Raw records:

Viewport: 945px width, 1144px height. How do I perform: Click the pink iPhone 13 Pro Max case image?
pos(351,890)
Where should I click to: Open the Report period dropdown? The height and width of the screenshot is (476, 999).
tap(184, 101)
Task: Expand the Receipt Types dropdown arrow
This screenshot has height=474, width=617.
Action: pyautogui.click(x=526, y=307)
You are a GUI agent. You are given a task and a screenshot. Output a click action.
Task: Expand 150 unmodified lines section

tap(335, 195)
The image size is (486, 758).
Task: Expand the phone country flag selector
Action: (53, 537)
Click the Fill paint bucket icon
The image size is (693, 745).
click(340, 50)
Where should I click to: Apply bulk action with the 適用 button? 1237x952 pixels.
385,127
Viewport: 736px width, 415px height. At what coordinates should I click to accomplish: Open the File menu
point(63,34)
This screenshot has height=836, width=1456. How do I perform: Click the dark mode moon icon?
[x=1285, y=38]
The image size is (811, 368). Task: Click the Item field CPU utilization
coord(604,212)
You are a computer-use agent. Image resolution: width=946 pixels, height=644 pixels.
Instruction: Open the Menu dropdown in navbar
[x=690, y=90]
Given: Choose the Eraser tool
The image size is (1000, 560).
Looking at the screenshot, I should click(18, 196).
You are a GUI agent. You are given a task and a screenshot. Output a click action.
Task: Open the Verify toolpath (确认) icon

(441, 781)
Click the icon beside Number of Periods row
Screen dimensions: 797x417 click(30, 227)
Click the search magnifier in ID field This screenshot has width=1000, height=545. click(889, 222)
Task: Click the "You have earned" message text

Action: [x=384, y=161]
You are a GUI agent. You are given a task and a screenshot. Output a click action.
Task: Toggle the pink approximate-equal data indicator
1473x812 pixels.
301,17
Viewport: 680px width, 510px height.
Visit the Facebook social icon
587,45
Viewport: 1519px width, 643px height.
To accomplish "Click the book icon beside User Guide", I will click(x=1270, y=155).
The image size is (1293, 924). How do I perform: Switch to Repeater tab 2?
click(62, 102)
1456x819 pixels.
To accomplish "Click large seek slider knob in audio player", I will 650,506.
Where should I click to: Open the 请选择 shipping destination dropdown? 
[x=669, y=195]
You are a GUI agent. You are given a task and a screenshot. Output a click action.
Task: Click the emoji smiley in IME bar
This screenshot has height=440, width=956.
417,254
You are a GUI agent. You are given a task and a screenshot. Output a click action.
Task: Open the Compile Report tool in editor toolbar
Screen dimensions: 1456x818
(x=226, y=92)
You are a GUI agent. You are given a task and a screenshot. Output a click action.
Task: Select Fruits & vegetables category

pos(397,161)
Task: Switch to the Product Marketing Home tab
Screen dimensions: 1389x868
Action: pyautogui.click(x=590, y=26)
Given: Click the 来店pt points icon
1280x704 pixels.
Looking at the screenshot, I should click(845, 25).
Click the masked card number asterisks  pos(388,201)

• Exercise brief: Identify and copy each line of the records above that contains the word "Expand".

• Complete response:
Task: Expand the Receipt Types dropdown arrow
Task: Expand 150 unmodified lines section
Task: Expand the phone country flag selector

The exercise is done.